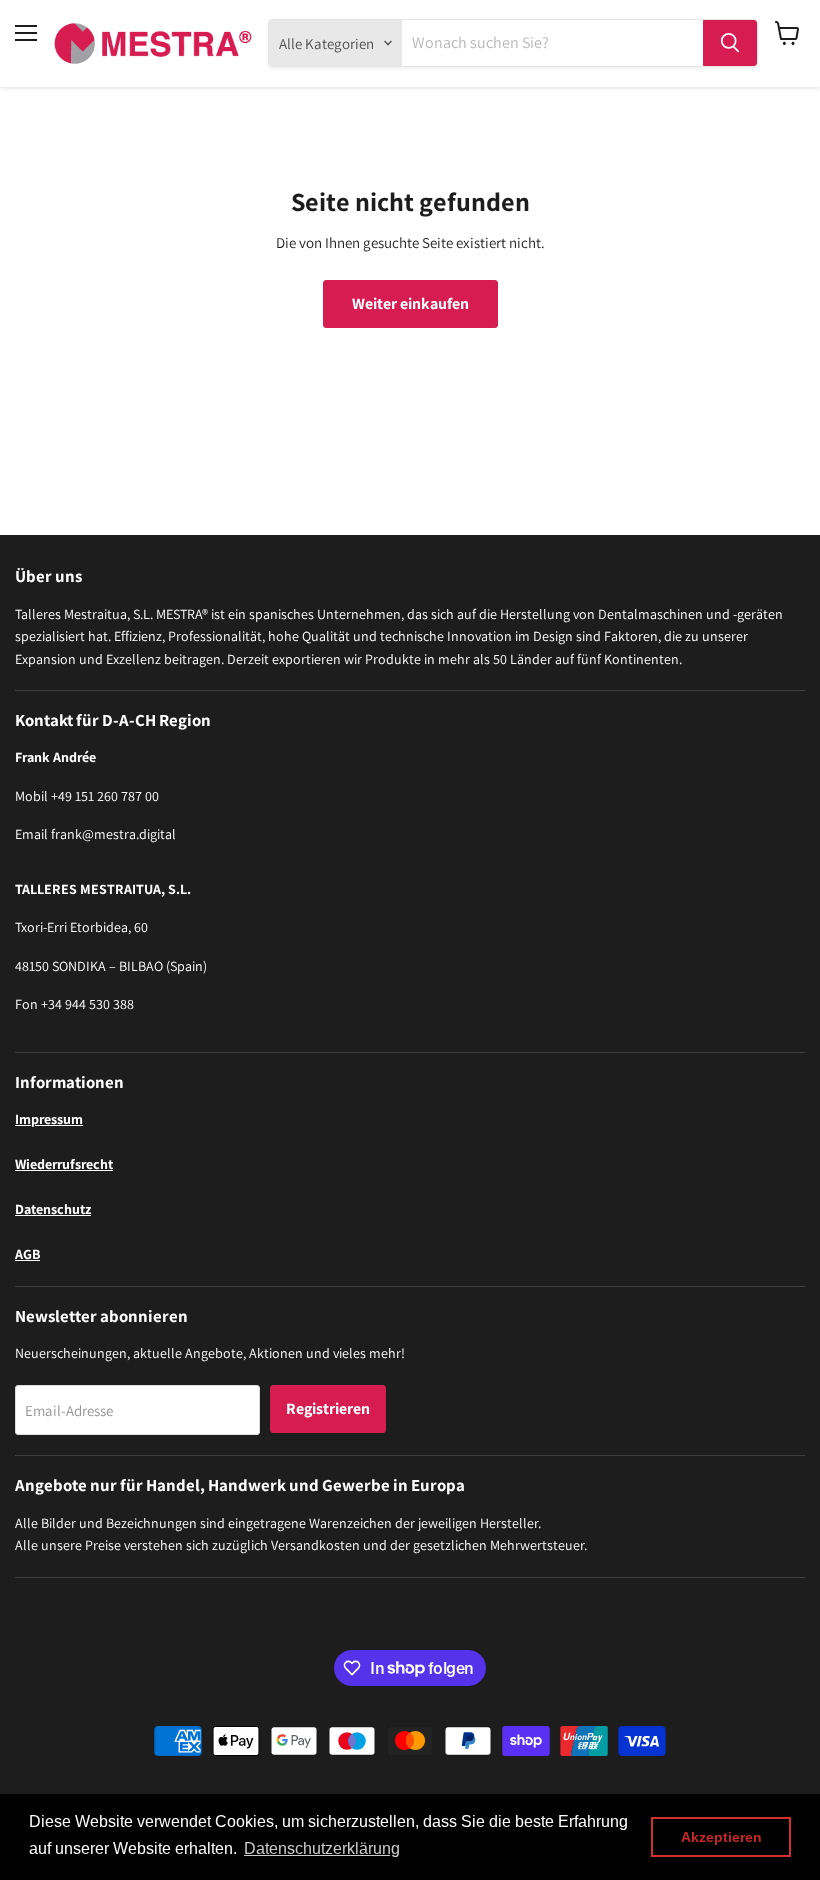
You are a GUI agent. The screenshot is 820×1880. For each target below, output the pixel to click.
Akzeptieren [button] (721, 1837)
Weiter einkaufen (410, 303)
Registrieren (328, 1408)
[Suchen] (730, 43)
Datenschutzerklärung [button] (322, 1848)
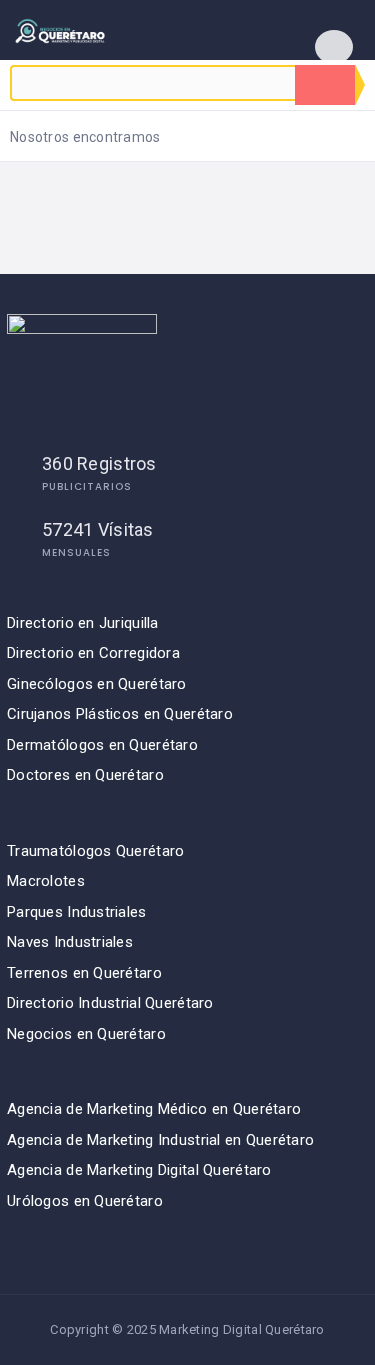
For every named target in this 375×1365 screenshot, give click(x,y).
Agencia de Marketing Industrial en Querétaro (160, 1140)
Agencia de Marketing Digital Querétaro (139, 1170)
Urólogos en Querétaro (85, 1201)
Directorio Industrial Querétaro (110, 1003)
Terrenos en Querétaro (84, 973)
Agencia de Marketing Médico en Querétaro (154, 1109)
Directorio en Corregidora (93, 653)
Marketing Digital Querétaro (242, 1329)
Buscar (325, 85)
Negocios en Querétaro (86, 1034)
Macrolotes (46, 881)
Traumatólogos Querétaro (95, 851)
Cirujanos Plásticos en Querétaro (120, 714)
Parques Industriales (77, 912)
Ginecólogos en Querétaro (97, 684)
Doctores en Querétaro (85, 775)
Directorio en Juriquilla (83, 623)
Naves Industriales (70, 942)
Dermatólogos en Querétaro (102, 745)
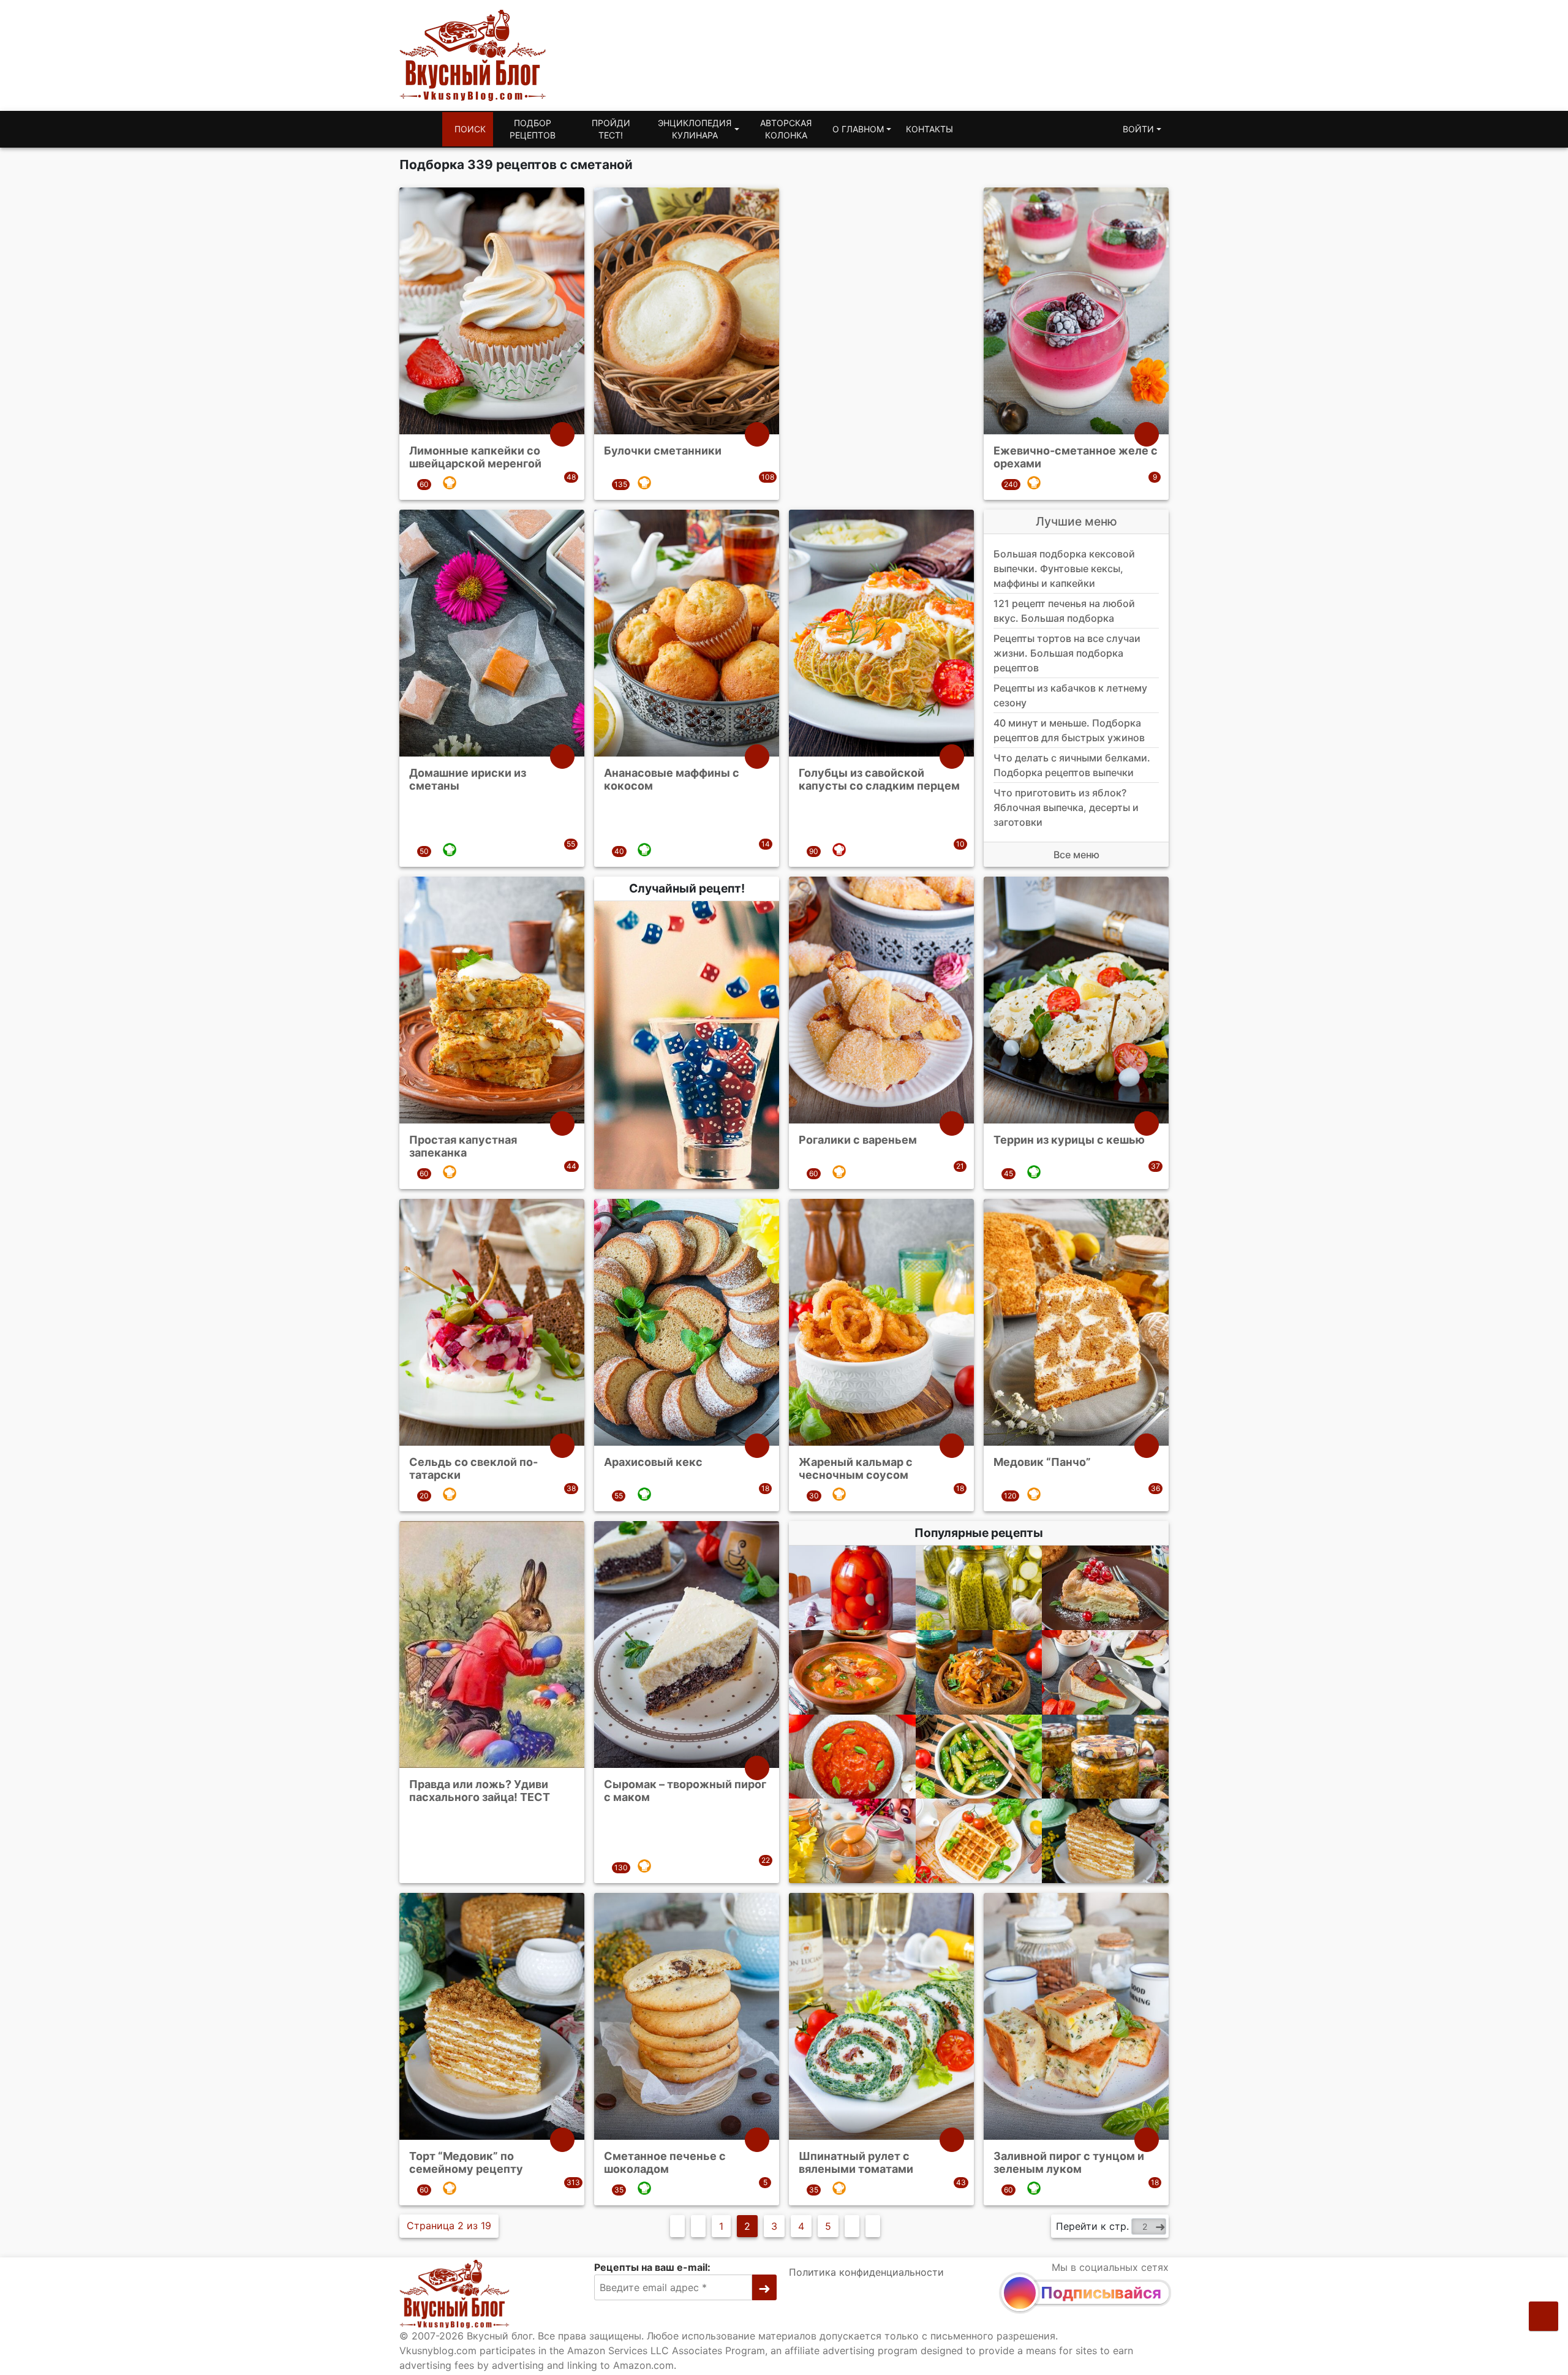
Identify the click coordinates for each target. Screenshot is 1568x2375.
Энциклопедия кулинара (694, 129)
# # # # #
Work order:
Once the line containing "Ginecólogos en Querétaro (97, 684)" is found, write it out exactly along with every line after it through the end of the listing, excluding pictures.

Result of the exercise:
Ginecólogos en Querétaro (97, 684)
Doctores en Querétaro (85, 775)
Directorio en Juriquilla (83, 623)
Naves Industriales (70, 942)
Dermatólogos en Querétaro (102, 745)
Identify the click coordinates for each target. Screenshot is 1568x2375.
Энциклопедия кулинара (694, 129)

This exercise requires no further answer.